IT giant Oracle has announced a new range of “public cloud” services, including business applications, database software and a Java development platform.
The applications on offer are customer relationship management (CRM), human capital management (HCM) – based on Oracle’s Fusion application range – and an internal social networking system.
The Java platform will allow customers to move their own Java-based applications or application extensions into Oracle’s cloud environment, it says.
Oracle says it will charge a “monthly subscription rate for our application and platform services”, although precise pricing has not been revealed. “There is no minimum term and you can cancel at any time,” the Oracle Public Cloud website says.
The site implies that customers will need to agree the capacity they require in advance, rather than scaling up or down on an ad-hoc basis. “You can … opt-in to overages that allows the system to give you additional resources when you exceed the defined limits,” it says.
The company will host the services itself in its own data centres.
Announcing the cloud services at Oracle’s OpenWorld conference, Larry Ellison placed them in direct competition with Salesforce.com.
“Our cloud is based on industry standards – Java, BPEL for integration, XML, web services,” he said. “It supports full interoperability with other clouds and with your on-premise data centre.”
“If you build your application in Salesforce.com’s cloud, that’s the only place it can run.
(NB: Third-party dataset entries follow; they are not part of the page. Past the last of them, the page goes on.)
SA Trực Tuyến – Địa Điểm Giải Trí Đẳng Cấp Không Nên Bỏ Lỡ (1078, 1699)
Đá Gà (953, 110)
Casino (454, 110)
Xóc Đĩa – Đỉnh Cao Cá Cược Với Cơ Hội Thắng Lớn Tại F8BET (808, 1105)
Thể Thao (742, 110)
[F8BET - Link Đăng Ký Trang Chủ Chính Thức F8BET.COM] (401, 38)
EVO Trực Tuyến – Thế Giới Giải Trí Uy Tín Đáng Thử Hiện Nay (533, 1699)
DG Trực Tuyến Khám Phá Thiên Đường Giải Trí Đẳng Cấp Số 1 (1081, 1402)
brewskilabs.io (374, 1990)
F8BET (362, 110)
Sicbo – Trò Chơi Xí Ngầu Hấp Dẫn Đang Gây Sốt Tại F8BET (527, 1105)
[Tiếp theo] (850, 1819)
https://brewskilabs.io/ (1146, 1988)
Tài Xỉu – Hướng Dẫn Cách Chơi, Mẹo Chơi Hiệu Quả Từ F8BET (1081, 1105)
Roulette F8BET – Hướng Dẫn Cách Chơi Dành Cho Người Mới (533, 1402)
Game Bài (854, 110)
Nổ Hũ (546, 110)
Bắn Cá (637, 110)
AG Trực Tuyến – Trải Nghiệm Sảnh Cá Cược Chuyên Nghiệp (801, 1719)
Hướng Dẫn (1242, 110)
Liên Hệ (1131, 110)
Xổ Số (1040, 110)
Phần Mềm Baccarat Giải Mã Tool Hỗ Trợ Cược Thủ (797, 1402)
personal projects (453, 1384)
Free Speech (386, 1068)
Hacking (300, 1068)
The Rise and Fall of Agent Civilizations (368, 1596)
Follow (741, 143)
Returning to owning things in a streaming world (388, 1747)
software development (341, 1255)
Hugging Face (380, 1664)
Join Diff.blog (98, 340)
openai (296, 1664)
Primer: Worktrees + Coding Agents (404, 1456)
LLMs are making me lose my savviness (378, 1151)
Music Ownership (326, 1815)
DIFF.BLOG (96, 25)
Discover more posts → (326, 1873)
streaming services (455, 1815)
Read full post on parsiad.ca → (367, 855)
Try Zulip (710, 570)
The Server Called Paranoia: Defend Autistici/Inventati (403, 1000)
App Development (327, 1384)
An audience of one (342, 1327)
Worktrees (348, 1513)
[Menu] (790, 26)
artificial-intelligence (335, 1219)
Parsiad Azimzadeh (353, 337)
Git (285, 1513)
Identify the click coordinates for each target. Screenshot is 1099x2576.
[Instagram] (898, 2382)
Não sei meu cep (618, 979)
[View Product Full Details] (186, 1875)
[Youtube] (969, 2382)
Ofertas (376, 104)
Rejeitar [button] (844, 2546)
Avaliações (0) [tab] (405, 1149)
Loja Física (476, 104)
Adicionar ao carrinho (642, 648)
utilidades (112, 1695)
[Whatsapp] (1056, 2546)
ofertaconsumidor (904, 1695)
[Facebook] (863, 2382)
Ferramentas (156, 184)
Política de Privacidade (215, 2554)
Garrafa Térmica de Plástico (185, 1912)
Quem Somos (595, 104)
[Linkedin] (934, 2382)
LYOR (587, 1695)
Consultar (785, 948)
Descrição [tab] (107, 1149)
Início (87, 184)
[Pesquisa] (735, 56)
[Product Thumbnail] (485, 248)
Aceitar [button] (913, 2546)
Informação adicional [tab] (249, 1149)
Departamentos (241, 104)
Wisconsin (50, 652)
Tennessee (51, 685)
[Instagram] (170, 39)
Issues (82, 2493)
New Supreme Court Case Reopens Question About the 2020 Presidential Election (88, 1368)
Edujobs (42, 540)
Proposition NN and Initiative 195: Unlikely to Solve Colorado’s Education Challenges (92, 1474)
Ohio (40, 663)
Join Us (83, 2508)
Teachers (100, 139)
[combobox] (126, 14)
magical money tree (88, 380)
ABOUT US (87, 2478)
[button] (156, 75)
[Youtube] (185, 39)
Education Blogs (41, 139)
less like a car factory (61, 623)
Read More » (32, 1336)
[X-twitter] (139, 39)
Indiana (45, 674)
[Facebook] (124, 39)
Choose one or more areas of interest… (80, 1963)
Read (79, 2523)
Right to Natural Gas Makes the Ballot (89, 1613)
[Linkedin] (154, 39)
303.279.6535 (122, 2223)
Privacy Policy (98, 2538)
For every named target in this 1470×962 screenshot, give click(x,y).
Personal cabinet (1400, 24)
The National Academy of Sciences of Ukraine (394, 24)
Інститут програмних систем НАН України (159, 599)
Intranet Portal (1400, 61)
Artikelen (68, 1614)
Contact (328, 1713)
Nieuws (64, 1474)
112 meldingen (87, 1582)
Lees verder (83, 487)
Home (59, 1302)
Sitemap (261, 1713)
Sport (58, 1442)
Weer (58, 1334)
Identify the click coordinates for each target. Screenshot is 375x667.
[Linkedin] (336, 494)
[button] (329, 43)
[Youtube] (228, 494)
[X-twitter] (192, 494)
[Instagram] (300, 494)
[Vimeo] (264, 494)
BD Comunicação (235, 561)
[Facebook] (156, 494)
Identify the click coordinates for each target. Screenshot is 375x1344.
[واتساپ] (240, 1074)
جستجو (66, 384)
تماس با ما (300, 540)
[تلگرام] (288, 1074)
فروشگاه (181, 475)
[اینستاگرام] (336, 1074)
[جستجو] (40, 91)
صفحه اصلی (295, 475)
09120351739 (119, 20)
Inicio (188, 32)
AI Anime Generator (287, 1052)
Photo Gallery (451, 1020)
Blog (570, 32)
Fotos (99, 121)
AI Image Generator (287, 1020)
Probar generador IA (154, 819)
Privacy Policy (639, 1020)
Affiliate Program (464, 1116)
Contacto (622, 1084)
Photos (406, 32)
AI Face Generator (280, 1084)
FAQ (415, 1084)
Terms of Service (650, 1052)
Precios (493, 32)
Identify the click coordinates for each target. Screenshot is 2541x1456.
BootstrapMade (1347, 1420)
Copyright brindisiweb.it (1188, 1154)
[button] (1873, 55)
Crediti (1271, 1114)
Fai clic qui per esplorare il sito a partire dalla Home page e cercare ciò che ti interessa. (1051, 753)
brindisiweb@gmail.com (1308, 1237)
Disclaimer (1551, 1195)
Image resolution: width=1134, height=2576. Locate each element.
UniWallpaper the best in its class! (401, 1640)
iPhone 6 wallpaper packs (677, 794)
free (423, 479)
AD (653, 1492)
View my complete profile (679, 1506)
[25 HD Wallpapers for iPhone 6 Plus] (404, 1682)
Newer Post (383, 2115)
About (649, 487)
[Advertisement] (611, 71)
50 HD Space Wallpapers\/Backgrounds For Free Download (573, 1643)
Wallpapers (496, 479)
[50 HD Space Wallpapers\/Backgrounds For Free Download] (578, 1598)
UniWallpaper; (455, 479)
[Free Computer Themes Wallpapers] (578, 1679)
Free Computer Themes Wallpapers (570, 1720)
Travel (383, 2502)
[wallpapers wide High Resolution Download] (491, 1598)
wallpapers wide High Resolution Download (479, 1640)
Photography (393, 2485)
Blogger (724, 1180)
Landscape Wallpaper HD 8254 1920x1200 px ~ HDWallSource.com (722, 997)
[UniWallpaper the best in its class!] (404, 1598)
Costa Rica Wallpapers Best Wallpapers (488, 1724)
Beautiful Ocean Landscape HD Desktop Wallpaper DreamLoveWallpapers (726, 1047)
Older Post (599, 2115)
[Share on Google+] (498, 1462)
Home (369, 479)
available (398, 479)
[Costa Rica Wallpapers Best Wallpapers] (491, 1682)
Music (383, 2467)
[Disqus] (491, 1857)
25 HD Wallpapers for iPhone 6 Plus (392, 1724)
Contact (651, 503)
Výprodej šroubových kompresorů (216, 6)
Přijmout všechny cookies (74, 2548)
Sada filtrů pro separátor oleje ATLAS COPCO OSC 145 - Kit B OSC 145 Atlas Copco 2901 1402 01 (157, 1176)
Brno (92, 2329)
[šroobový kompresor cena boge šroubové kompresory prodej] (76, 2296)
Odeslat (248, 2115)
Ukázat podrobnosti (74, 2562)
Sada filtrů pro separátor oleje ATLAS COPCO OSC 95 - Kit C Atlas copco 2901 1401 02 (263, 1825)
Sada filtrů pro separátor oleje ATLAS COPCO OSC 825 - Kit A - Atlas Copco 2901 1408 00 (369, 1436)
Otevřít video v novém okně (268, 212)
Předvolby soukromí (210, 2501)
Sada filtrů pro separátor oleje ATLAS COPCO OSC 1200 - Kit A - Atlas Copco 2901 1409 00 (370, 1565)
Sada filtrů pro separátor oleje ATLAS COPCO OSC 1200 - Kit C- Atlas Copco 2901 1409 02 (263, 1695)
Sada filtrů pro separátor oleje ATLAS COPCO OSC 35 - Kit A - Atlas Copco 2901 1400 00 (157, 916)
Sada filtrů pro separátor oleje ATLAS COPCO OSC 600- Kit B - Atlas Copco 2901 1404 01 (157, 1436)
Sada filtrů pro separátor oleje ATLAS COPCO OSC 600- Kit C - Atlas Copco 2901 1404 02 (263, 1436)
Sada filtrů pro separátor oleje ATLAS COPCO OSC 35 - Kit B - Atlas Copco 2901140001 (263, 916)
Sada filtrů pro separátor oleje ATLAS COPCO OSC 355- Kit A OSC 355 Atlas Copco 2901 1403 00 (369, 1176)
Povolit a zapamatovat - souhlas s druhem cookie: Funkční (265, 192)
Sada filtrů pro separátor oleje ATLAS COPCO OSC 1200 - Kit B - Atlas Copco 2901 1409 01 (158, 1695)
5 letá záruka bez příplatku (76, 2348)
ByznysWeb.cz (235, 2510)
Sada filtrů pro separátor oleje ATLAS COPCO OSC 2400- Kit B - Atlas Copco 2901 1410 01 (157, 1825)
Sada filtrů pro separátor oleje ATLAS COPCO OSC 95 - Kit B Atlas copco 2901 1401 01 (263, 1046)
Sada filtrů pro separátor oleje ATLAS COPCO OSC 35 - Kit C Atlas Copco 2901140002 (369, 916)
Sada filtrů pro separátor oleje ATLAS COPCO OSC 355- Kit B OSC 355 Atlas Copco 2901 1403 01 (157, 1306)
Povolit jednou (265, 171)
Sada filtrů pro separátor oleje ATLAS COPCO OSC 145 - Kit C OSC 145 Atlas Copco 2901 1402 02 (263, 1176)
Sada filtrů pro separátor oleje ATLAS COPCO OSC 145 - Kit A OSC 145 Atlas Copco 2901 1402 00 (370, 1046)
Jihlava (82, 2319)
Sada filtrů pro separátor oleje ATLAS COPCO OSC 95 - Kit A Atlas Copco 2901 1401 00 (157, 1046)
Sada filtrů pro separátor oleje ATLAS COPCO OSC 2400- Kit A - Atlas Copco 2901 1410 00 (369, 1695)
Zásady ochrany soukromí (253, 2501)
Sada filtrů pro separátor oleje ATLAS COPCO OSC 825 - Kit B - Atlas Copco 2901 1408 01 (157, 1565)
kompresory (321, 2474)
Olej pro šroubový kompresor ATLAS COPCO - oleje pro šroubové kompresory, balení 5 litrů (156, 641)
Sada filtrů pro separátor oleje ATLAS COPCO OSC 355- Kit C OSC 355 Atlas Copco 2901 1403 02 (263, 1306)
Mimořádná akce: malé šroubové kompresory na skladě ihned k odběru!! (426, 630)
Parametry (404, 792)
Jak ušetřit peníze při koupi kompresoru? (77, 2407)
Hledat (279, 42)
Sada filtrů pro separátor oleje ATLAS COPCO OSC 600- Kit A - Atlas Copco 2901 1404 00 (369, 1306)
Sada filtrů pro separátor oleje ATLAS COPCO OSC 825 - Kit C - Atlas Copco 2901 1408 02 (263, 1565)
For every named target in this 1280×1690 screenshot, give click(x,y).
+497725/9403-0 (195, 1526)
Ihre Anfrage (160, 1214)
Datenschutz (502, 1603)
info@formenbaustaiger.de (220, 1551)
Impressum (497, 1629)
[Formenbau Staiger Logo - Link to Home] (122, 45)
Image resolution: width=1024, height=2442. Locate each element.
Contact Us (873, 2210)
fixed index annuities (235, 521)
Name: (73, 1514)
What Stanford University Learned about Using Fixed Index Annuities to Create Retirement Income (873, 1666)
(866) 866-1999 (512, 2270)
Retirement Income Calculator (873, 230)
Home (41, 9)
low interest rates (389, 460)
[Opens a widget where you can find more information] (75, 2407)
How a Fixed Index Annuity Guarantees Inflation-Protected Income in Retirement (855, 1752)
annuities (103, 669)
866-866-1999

You can check in, but you can never check out.”
However, it seems that Oracle plans to mimic the ecosystem that Salesforce.com has built around its platform. “In the sales and marketing cloud, you can add data from trusted sources, crowd source data from external sources [and] integrate demographic data from authoritative sources,” the website says.
Portable clouds
According to Simon Wardley, a researcher at CSC’s Leading Edge Forum, the portability of cloud services – the ability to move a system from one provider to another – is crucial if the public cloud computing market is to be competitive.
“For portability, you need semantic interoperability, which generally means the ability to run the same code in multiple providers’ clouds”, he says.
By this logic, if Ellison’s claim that customers can move their Java-based applications from its cloud platform to another hosting provider’s platform with ease is correct, then the offering should promote competition in the Java-based cloud computing market.
However, while they may integrate using ‘industry standards’ the HCM and CRM applications are based on Oracle’s proprietary Fusion code. This means that even if Oracle allows third party cloud providers to host its Fusion applications, it would still have ultimate control of the market.
“If the code is proprietary you get a captured market,” says Wardley, “which means the provider can dictate the price.”